It has been said that ‘The Iliad’ used to be known as “The Wrath of Achilles.” Indeed, much of the story revolves around Achilles abstaining from battle, then becoming so enraged at his young servant Patroclus’ death at the hands of Hector that he reentered the fray, slew Hector thereby providing the missing link that would eventually end the war and allow for the sacking of Troy.
“The Odyssey” may, in turn, be known as ‘The Wrath of Poseidon,” since his vengeance, like that of Achilles, is indispensable to the narrative. Poseidon, who initially supported the Greek’s assault, ultimately resented their demise. They were great and adeptly skilled with horses, a prized quality in Poseidon’s book. Hector himself, Troy’s greatest warrior, is constantly referred to as “breaker of horses.” Yet Odysseus, on his voyage home, infuriates Poseidon for blinding his son, a Cyclops. At every turn he hounds Odysseus. He wrecks his ships, drowns his men, and unyieldingly confounds all of our hero’s plans.

TASKS TO CARRY OUT:
1. Say whether each statement below agrees with the passage on the two wraths, answering yes or no and quoting the deciding words of the passage: (a) Hector is called "breaker of horses." (b) Odysseus angers Poseidon by blinding his son. (c) Patroclus dies at the hands of Odysseus.
2. According to the passage on the two wraths, why may "The Odyssey" be known as "The Wrath of Poseidon"? Answer in one to three sentences.
3. Please print the passage on the two wraths word for word, beginning at the words "It has been" and stopping after "sacking of Troy.".

DATA ROWS:
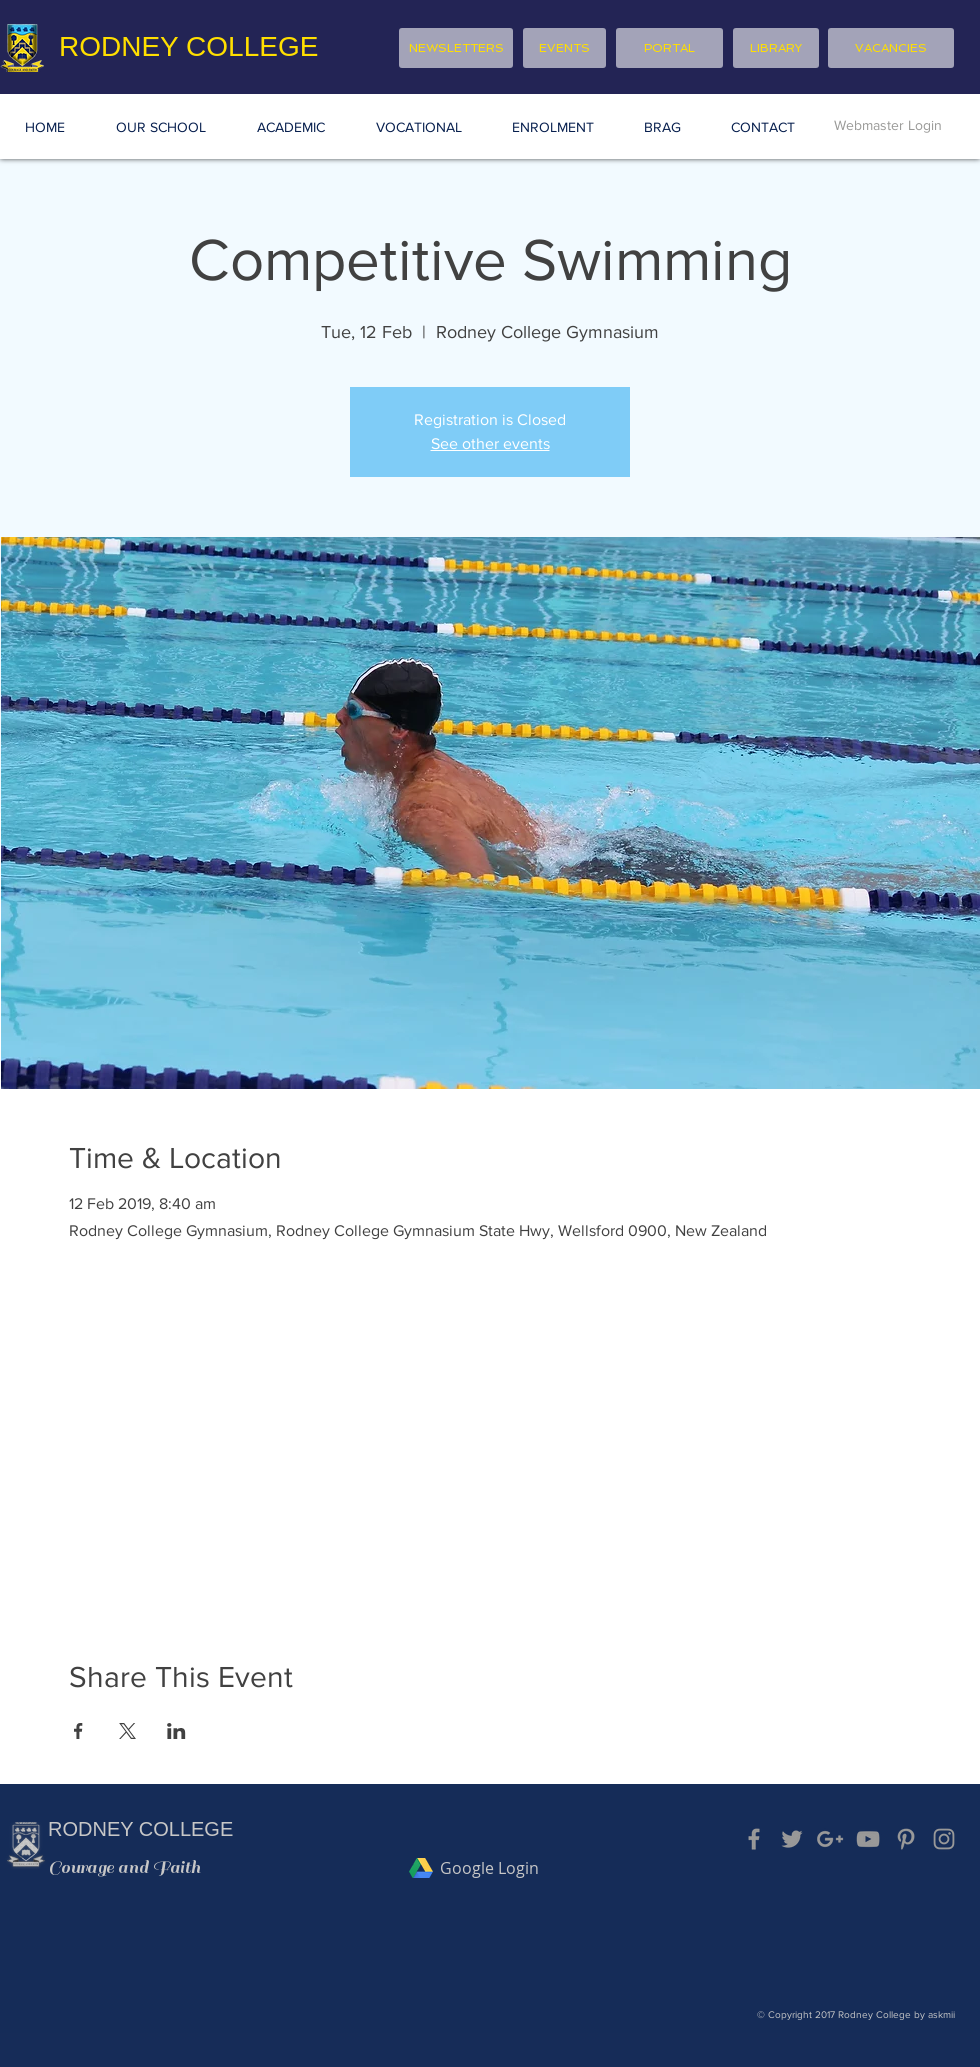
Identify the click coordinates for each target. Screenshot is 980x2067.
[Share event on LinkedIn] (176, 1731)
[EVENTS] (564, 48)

* * *

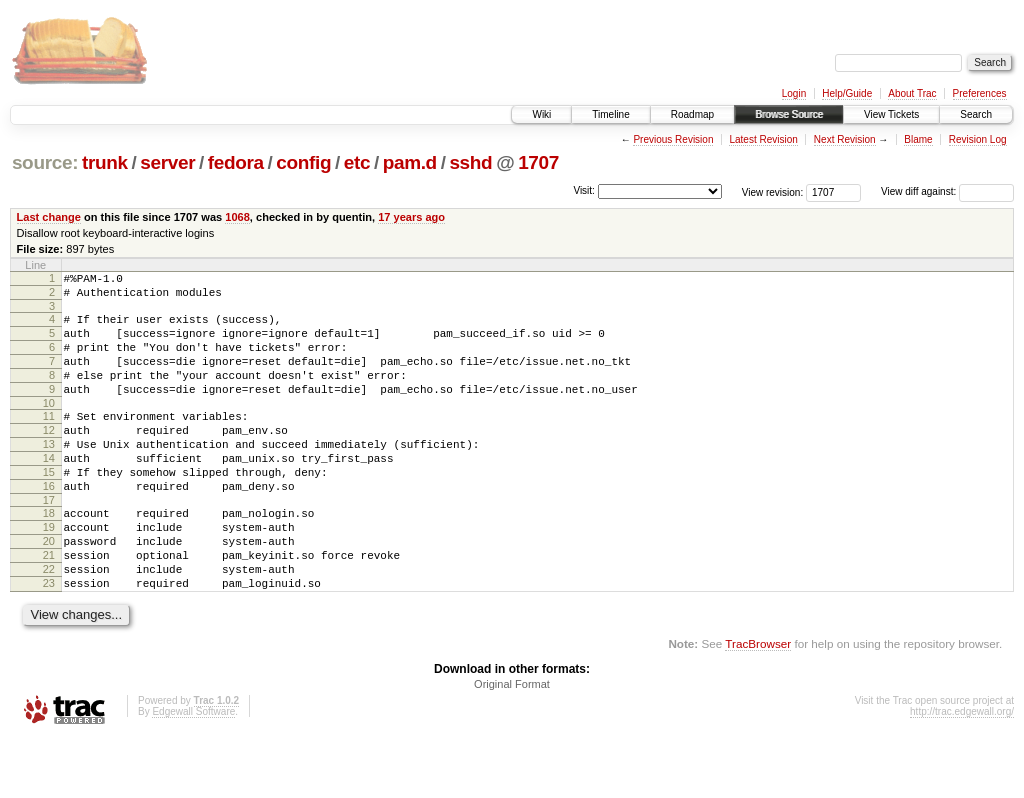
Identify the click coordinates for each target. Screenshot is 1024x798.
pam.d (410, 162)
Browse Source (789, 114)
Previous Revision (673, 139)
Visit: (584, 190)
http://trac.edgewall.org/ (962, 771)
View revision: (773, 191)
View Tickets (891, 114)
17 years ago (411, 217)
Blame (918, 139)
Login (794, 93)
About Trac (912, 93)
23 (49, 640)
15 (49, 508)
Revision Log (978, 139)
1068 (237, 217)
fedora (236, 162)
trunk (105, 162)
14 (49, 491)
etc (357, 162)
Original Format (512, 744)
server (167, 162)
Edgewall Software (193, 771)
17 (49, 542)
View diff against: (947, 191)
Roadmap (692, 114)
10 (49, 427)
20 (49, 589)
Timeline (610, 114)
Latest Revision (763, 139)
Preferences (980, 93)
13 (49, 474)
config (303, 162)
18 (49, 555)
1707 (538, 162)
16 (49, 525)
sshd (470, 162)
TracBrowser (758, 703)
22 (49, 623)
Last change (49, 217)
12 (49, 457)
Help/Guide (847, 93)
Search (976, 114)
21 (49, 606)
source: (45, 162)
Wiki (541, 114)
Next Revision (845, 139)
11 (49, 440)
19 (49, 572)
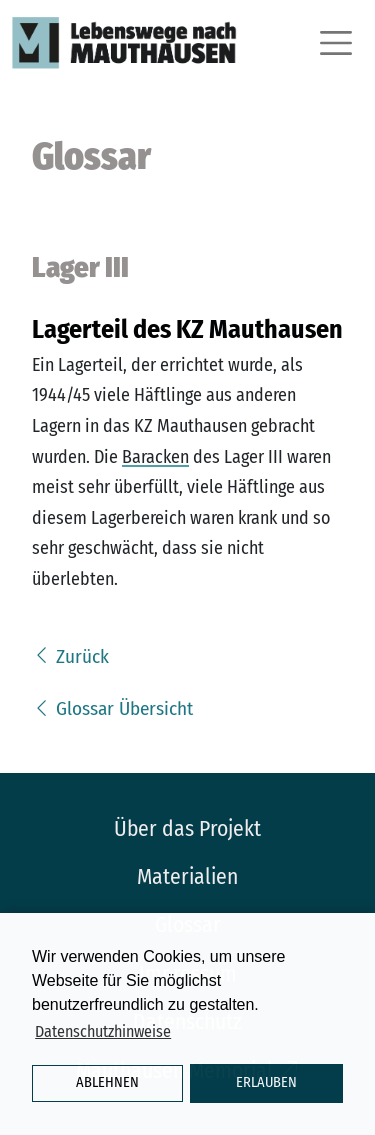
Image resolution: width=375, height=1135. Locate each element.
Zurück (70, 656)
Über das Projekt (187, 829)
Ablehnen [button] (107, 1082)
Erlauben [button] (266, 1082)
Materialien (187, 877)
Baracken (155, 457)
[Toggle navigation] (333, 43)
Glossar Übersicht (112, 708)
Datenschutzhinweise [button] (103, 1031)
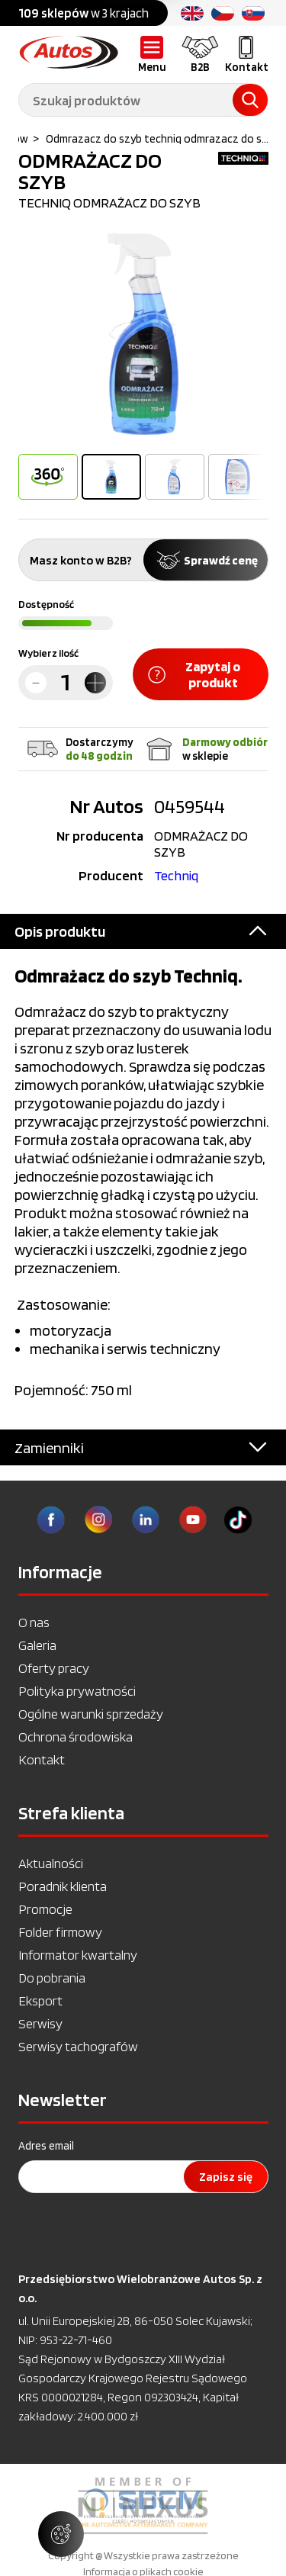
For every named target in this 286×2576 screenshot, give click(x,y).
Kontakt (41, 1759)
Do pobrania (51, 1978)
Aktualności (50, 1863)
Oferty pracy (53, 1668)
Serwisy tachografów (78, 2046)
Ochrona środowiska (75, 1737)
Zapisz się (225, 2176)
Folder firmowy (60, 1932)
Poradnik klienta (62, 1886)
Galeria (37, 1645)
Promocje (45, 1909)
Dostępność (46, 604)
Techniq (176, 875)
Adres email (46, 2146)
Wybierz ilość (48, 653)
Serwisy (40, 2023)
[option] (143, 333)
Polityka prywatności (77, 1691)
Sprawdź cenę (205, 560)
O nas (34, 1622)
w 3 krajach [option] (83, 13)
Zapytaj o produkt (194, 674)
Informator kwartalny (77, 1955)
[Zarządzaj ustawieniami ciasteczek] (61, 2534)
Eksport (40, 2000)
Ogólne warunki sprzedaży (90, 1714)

==

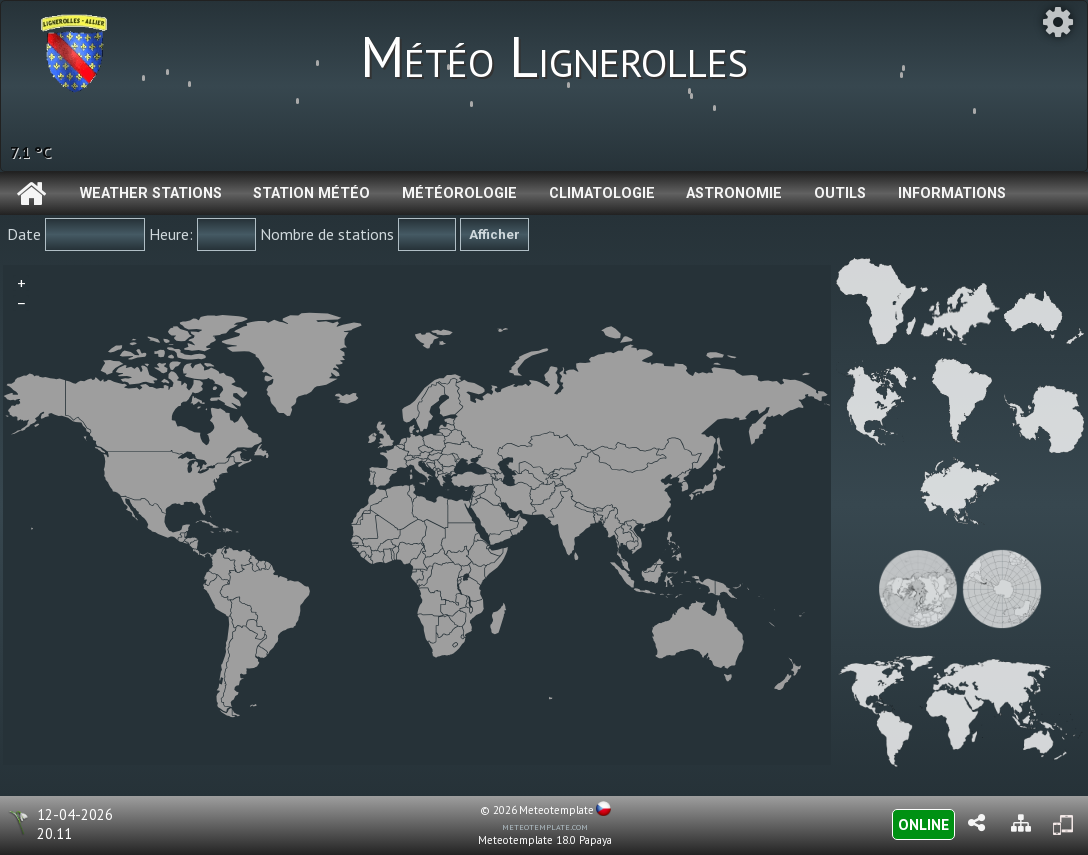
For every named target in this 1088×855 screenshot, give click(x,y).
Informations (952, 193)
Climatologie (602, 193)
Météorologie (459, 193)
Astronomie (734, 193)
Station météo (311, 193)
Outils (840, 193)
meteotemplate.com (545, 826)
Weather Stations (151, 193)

SOLUTIONS TO THE PROBLEMS:
1.
(a) Yes: "Hector himself, Troy’s greatest warrior, is constantly referred to as “breaker of horses.”"
(b) Yes: "infuriates Poseidon for blinding his son, a Cyclops"
(c) No: "Patroclus’ death at the hands of Hector"

2. "The Odyssey" may be called "The Wrath of Poseidon" because Poseidon's vengeance, like that of Achilles, is indispensable to the narrative.

3.
It has been said that ‘The Iliad’ used to be known as “The Wrath of Achilles.” Indeed, much of the story revolves around Achilles abstaining from battle, then becoming so enraged at his young servant Patroclus’ death at the hands of Hector that he reentered the fray, slew Hector thereby providing the missing link that would eventually end the war and allow for the sacking of Troy.